• [What you will do]: Rewrite the lines from the first one through the line containing "attention (503, 142)", changing "midpoint" to "center point" and leaving everything else as it is.

** START OF Task material **

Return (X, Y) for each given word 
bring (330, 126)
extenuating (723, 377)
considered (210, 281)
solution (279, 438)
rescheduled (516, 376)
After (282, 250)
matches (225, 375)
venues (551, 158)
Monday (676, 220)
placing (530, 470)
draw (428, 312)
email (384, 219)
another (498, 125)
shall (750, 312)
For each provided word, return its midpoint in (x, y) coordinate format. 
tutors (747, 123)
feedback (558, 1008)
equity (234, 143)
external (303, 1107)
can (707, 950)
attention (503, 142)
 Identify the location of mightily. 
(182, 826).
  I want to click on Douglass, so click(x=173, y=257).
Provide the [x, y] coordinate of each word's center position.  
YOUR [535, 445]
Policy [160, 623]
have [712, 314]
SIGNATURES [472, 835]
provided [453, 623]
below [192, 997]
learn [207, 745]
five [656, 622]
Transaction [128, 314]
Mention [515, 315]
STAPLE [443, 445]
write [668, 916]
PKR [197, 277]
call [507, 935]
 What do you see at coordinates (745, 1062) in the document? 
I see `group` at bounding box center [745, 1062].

** END OF Task material **

• [Written response]:
Return (X, Y) for each given word 
bring (330, 126)
extenuating (723, 377)
considered (210, 281)
solution (279, 438)
rescheduled (516, 376)
After (282, 250)
matches (225, 375)
venues (551, 158)
Monday (676, 220)
placing (530, 470)
draw (428, 312)
email (384, 219)
another (498, 125)
shall (750, 312)
For each provided word, return its center point in (x, y) coordinate format. 
tutors (747, 123)
feedback (558, 1008)
equity (234, 143)
external (303, 1107)
can (707, 950)
attention (503, 142)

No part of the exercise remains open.